Depuis l’Antiquité, le mythe d’Orphée n’a cessé de titiller l’esprit des génies créateurs. Gluck et Monteverdi à l’opéra, Rubens et le Tintoret en peinture, Cocteau et Camus au cinéma ont tour à tour transposé à leur façon l’odyssée surréelle de cet amoureux descendu aux Enfers pour y rechercher son épouse Eurydice.

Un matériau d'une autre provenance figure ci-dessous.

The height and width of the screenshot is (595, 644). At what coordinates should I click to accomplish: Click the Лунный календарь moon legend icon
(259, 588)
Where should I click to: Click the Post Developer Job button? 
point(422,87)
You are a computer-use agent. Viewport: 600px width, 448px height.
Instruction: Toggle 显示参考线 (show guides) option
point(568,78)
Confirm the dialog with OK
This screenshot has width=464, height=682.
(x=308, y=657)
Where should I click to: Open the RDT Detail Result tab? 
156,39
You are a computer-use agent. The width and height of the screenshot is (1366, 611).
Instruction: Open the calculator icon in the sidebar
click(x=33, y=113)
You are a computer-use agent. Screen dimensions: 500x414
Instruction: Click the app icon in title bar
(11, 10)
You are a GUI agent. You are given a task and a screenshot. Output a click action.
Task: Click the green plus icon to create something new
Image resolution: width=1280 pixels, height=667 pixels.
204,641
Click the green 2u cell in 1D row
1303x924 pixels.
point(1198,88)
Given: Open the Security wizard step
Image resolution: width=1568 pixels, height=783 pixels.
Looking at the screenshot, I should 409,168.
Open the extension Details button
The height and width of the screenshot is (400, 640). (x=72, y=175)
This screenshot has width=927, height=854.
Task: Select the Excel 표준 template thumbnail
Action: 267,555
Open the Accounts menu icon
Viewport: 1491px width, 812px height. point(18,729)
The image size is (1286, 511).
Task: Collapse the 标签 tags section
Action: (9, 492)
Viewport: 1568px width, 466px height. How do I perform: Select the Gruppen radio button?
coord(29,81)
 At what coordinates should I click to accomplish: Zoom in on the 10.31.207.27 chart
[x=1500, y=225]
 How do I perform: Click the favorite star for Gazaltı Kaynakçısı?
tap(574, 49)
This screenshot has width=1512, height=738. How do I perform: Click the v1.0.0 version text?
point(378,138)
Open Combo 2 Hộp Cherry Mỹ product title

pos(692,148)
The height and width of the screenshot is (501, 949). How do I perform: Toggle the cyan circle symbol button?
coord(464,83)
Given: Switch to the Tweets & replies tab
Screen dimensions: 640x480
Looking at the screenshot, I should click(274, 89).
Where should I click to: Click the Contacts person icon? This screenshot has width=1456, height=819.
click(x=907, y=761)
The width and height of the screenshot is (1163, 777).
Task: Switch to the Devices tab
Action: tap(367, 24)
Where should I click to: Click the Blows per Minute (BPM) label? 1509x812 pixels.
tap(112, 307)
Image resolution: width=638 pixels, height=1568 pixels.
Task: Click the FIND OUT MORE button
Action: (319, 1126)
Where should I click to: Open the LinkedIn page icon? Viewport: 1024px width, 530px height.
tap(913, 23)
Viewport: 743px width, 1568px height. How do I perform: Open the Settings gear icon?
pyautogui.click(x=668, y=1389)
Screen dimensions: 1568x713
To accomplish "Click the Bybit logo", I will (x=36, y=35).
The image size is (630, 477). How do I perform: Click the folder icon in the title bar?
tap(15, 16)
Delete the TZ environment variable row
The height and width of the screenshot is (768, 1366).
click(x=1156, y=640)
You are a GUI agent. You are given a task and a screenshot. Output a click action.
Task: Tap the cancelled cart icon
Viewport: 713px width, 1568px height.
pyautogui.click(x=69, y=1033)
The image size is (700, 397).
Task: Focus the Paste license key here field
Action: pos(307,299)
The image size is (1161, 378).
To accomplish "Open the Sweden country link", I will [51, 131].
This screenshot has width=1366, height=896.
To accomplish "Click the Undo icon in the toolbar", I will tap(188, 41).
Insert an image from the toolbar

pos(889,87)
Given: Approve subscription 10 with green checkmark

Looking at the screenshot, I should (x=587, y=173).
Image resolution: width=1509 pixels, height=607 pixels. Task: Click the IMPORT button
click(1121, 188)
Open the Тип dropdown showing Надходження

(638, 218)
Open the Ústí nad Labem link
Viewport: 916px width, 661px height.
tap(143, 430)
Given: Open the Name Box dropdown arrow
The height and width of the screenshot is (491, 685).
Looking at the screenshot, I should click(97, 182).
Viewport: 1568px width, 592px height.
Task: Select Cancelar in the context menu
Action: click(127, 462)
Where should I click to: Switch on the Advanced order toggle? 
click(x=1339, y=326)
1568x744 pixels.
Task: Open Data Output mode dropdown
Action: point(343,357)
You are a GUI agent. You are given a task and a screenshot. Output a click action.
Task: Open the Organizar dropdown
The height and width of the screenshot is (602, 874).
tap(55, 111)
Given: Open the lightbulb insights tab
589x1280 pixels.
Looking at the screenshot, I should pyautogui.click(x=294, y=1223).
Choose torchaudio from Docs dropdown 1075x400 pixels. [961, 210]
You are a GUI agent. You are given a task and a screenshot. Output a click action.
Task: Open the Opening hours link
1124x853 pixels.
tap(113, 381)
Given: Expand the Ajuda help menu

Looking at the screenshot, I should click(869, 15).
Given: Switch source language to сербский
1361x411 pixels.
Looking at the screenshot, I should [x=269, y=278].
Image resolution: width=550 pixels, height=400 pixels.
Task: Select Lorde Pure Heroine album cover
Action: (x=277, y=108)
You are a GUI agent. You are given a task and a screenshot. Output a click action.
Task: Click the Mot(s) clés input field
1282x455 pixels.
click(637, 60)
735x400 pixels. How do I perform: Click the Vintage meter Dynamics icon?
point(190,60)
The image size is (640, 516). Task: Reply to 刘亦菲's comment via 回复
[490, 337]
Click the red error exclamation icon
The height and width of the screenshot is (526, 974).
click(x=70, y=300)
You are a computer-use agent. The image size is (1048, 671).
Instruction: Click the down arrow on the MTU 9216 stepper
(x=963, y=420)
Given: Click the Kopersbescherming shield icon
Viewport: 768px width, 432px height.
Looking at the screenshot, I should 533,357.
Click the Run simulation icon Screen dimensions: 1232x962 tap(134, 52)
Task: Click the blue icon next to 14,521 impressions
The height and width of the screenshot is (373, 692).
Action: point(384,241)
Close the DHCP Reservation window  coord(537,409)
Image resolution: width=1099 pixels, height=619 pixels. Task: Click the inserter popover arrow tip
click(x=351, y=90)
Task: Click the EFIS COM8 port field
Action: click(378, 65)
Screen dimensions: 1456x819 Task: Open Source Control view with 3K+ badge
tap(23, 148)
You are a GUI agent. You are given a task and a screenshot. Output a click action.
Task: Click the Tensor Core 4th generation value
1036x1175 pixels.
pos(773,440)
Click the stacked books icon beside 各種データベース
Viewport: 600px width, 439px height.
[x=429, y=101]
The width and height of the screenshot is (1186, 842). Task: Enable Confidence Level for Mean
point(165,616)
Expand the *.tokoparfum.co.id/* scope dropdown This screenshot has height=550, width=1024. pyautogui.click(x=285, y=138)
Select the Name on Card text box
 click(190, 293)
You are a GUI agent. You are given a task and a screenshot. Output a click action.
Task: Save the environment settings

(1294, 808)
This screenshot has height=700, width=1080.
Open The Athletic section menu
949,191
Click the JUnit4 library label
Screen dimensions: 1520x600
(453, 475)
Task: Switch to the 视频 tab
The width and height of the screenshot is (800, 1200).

Dans quelques jours, sur la scène de l’Usine C, Michel Lemieux et Victor Pilon ajouteront leurs noms à cette lignée impressionnante en créant Orféo, la nouvelle aventure virtuelle de nos sorciers de l’image. Passés maîtres dans l’exploration des zones troubles où la réalité se fond à l’imaginaire, les deux compères songeaient depuis quelques années déjà à cette rencontre avec Orphée.
«En fait, dès qu’on a commencé à travailler avec les projections virtuelles, on s’est dit que ce procédé-là serait idéal pour illustrer l’histoire d’Orphée qui franchit la frontière entre la vie et la mort, entre la réalité et le rêve, soutient Michel Lemieux. Pour nous, les projections holographiques sans écran sont en soi des métaphores de l’invisible et de l’au-delà.»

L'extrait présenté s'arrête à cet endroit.